El árbol de la historia

El árbol de la historia
El árbol de la historia
Pixabay

La historia, desde el punto de vista de la naturaleza, es un gran pentagrama escrito marca a marca, una sucesión de rastros, de emisiones…, a partir de las cuales podemos discutir un modelo, definir un estado de crecimiento, de evolución o para describir la órbita y los sucesos que mejor concuerden con los círculos concéntricos del árbol fosilizado. 

Para lo humano, hemos creado una disciplina del saber, en la que encontramos brillantes precursores en Heródoto o Tucídides (lo de Jenofonte y su Anábasis tal vez encaje mejor en el reporterismo de guerra), en la que la subjetividad inicial se anula o, mejor dicho, se trata de minimizar empleando procesos objetivos de verificación y validación sistemáticos. No obstante, como bien sabía Julio César, la historia la escriben los vencedores, lo que —por desgracia— en no pocas ocasiones aboca a relatos divergentes en los que se viste de verdad objetiva y contrastable a la visión subjetiva que se busca sublimar. De este modo, por poner un ejemplo, en Israel —en un mañana— se hablará de los héroes y sus victorias sobre el vecino pueblo cainita, mientras que en su vecindad la historia en los libros sobre mártires y héroes cantará en un tono y nota totalmente disonantes, pues allí Abel será otro, como otra será su canción.

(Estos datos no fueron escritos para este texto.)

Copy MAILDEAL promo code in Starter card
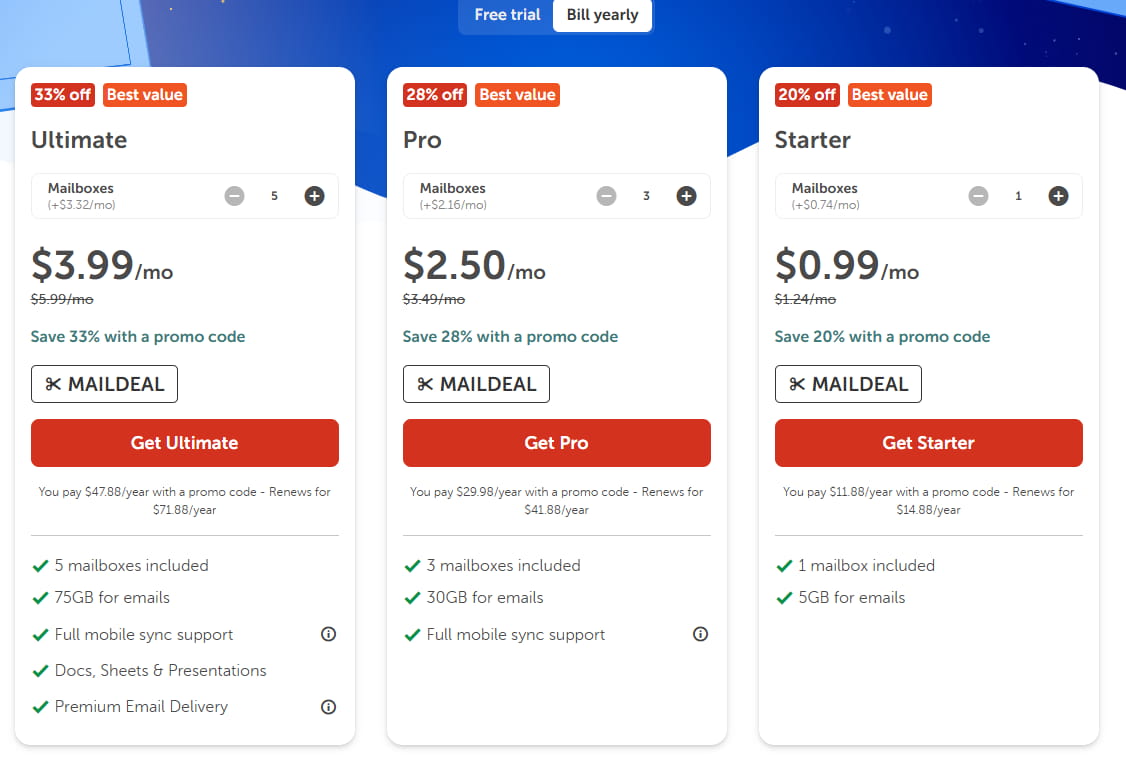click(x=848, y=384)
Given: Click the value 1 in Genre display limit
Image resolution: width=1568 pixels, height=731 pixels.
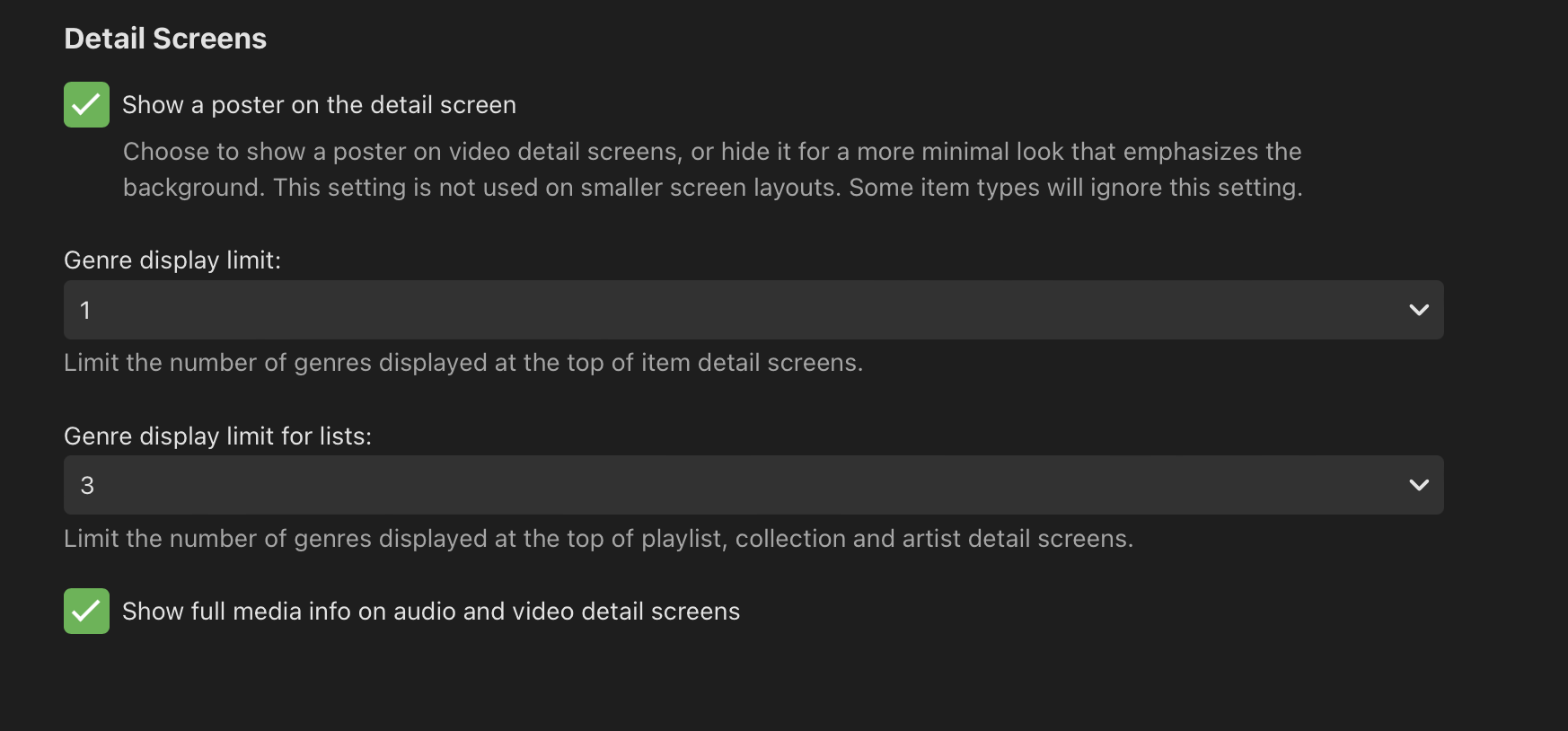Looking at the screenshot, I should point(85,311).
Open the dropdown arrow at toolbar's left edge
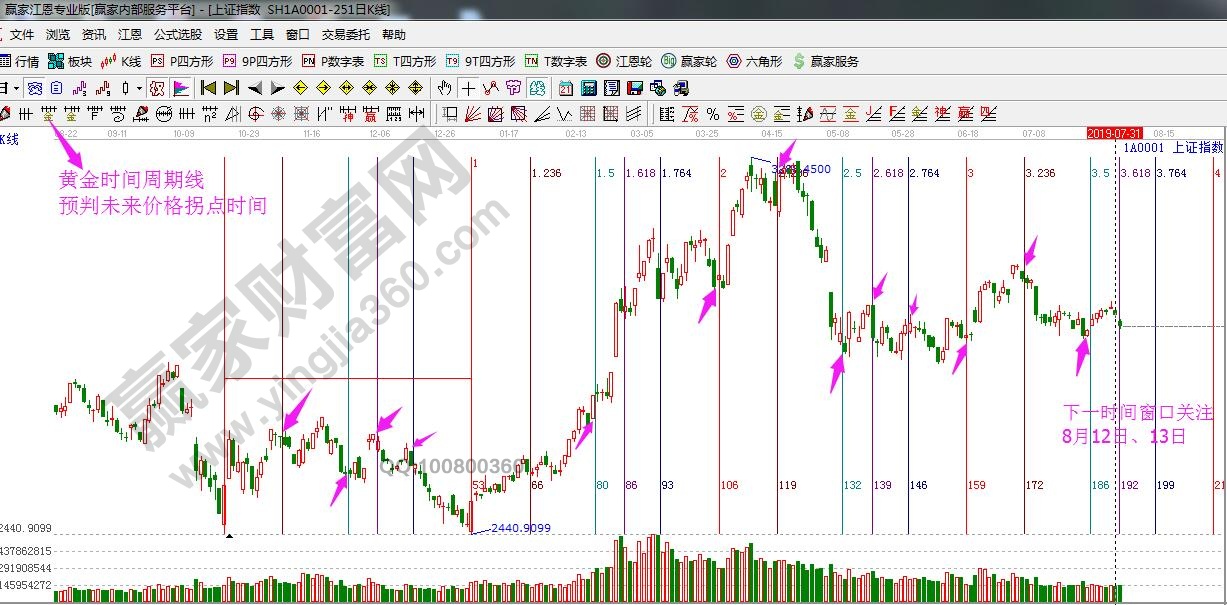Viewport: 1227px width, 605px height. click(15, 88)
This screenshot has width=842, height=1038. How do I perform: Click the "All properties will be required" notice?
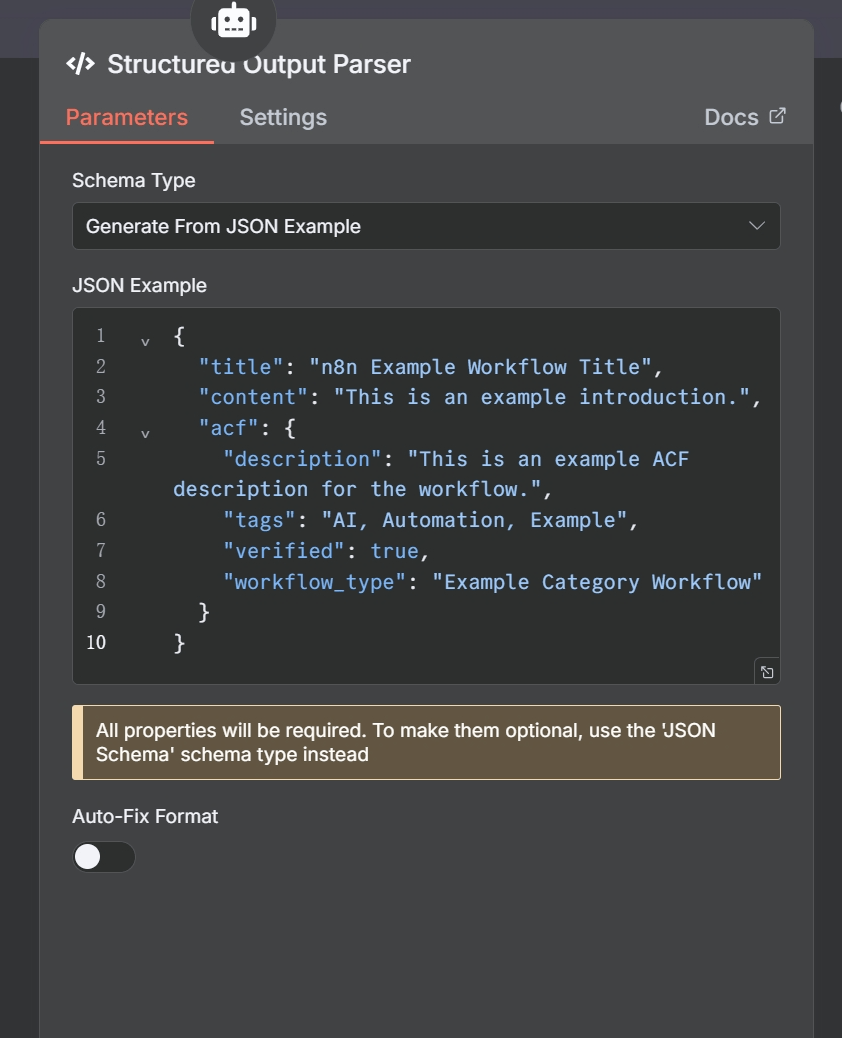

Heródoto se entregó a recoger los relatos dispares que sobre hechos pasados le narraban las gentes que entrevistaba en sus viajes y aunque seguro que también aplicó su filtro en el “feed” de Los nueve libros de la historia, no recuerdo que sus comentarios persiguieran cerrar el círculo sobre una verdad mayúscula e indiscutible. Continuamente oímos hablar a políticos de hechos tildados de “históricos”, pero no nos engañemos, son sólo brotes divergentes que el viento agita levantado pasiones, pero que caerán partidas por un golpe de aire cuando el tiempo sople como un ciclón; ramas sajadas que apenas tendrán repercusión en el porte del árbol maduro, en su relato final, en lo que ha de quedar de él como vestigio. Sí, César escribió su historia, pero la sellaron treinta dagas de distinto puño y letra. Recordémoslo mientras reinamos sobre el curso de los renglones, pues el punto final tiende a tener otra autoría.